* [Work to complete]:
a. Rewrite the part of the boat sewage discussion starting at "It's legal to" and ending at "into the Straits.", using "tertiary treatment" in place of "secondary treatment".
b. Answer these questions from the boat sewage discussion.
(i) Which state was reported to be trying to require boaters to keep a log of their pumpouts?
(ii) What is the average discharge of the Fraser River?
(iii) How large is the holding tank on the writer's boat, and how long does it last two people?

* [Provided passage]:
◇ ◇ ◇

In the USA, it was reported not long ago that North Carolina was trying to require boaters to keep a log of their pumpouts. I don't know if they inplemented this regulation or not. It would be pretty difficult to require out of state boats to show a log of pumpouts. And of course, a pumpout log could easily be falsified.

While we don't want the QEII emptying its holding tanks in the local harbors, the sewage from recreational boats seems pretty insignificant compared to the waste deposited in the waters by dolphins, whales, manatees, and other aquatic animals.

It's legal to pee or poop directly into the water but not if it goes through a head and a macerator first. What's the sense in this?

I think the reality is, if there are no houses or other boats around, the tank gets emptied. Not on a small lake of course, but in rivers and coastal waters.
 
I find it interesting that BC is enacting pump-out regulations for vessels when Victoria still doesn't have secondary treatment and discharges over 30,000,000 gallons a day of raw sewage into the Straits.
 
Here we go again.

its oh so easy to make honest working folk criminals.

Fine em and tell em oh you are such bad folk.

Poo is not the issue here in the great white north.

The stuff from the roads ya that just fine aint it.

Mandate me to cruise 15 miles into the strait and into Vancouver past the inifective treatment at Iowna in the middle of winter. Oh so enviromental.
Past the slick of oil from the streets. Past the outflow's from you name it.

Then stand up in ottawa in the house and state look what I have done for the enviroment.

You guys down south need to start taking a look in the mirror as well. At what Washington state dumps into puget sound prior to pointing your fingers north.

My god just take a look at the Alaska and GOM issues.

What a pile of BS.
 
See this site for info: Countering Misinformation and Junk Science - RSTV


Quote:

RSTV Response: 130 Million Litres sounds a lot but it is 99.97% water, has been subjected to preliminary treatment including 6mm screens (6 mm), and is discharged through 60 meter deep outfalls with long diffusers that ensure that the effluent is rapidly oxygenated. And the volume is miniscule compared to the incredible volumes of seawater and Fraser River water travelling out of the Strait, along the Canadian shore to the Pacific Ocean. Dr. Jay Cullen, a UVic oceanographer, has calculated it is 0.001% of the natural flow of water into the Strait of Juan de Fuca – the equivalent of one drop in a 5 liter bucket of water.(Another way of illustrating this is 130 Million Litres a day is 1 cubic meter per second. The Fraser river average discharge is 3500 cubic meters per second.)

Converting the above numbers shows that the 'sewage' discharge is 100 US gallons per day per resident, mostly water. Humans can only produce less than a gallon per day of 'sewage'.

The holding tank on my boat is 32 gallons and lasts two people about two weeks.

An unmentioned problem is after the holding tanks are pumped out at a pumpout, what do you do with the effluent?

Small marinas on islands or in remote areas do not have a city type sewage treatment plant, and salt water and chemicals used by some boaters can screw up a septic tank system.

◇ ◇ ◇

* [Recorded data]:
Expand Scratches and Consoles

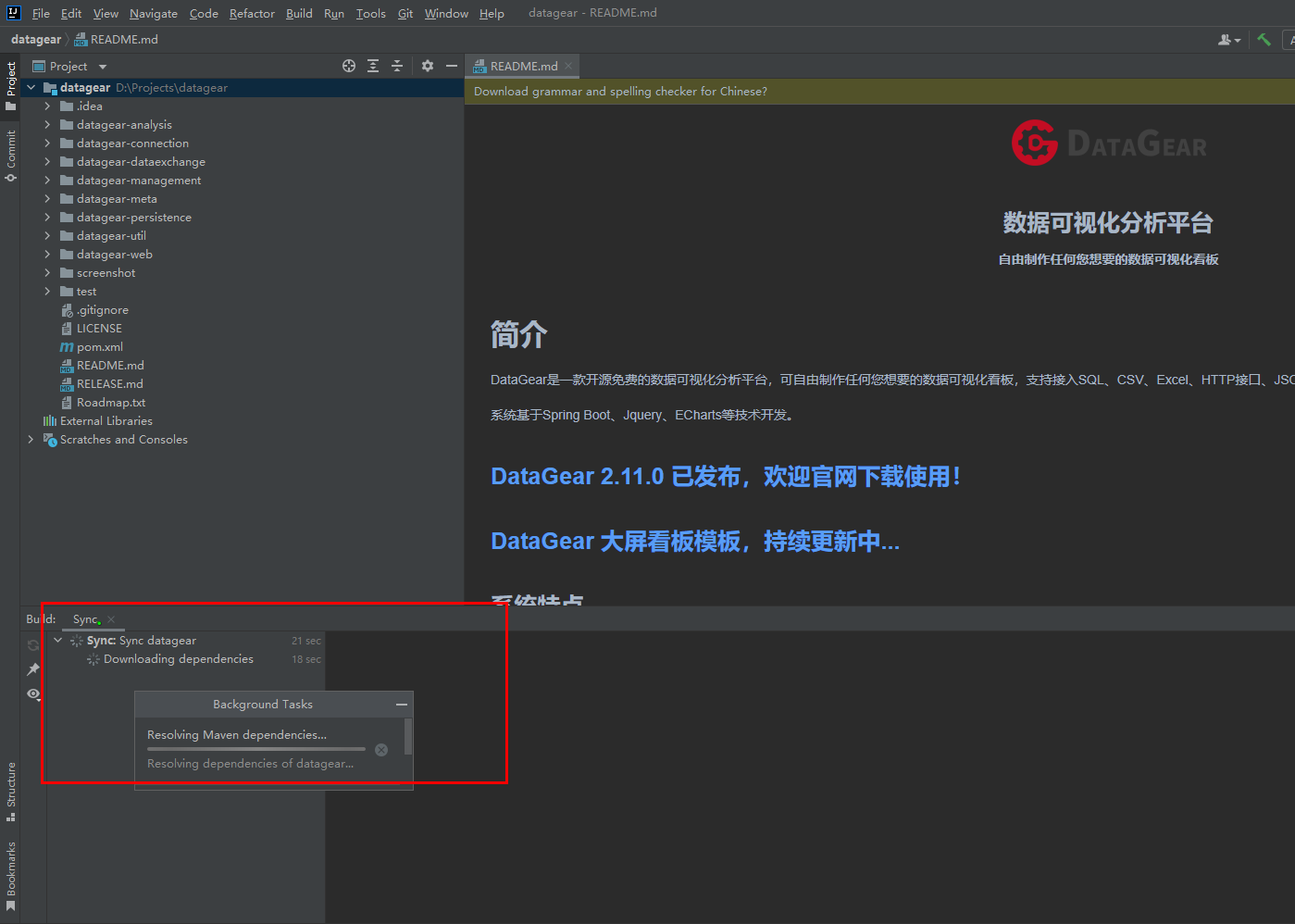pyautogui.click(x=31, y=439)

◇ ◇ ◇

* [Results of the exercise]:
a.
It's legal to pee or poop directly into the water but not if it goes through a head and a macerator first. What's the sense in this?

I think the reality is, if there are no houses or other boats around, the tank gets emptied. Not on a small lake of course, but in rivers and coastal waters.
 
I find it interesting that BC is enacting pump-out regulations for vessels when Victoria still doesn't have tertiary treatment and discharges over 30,000,000 gallons a day of raw sewage into the Straits.

b.
(i) North Carolina.
(ii) 3500 cubic meters per second.
(iii) 32 gallons, lasting two people about two weeks.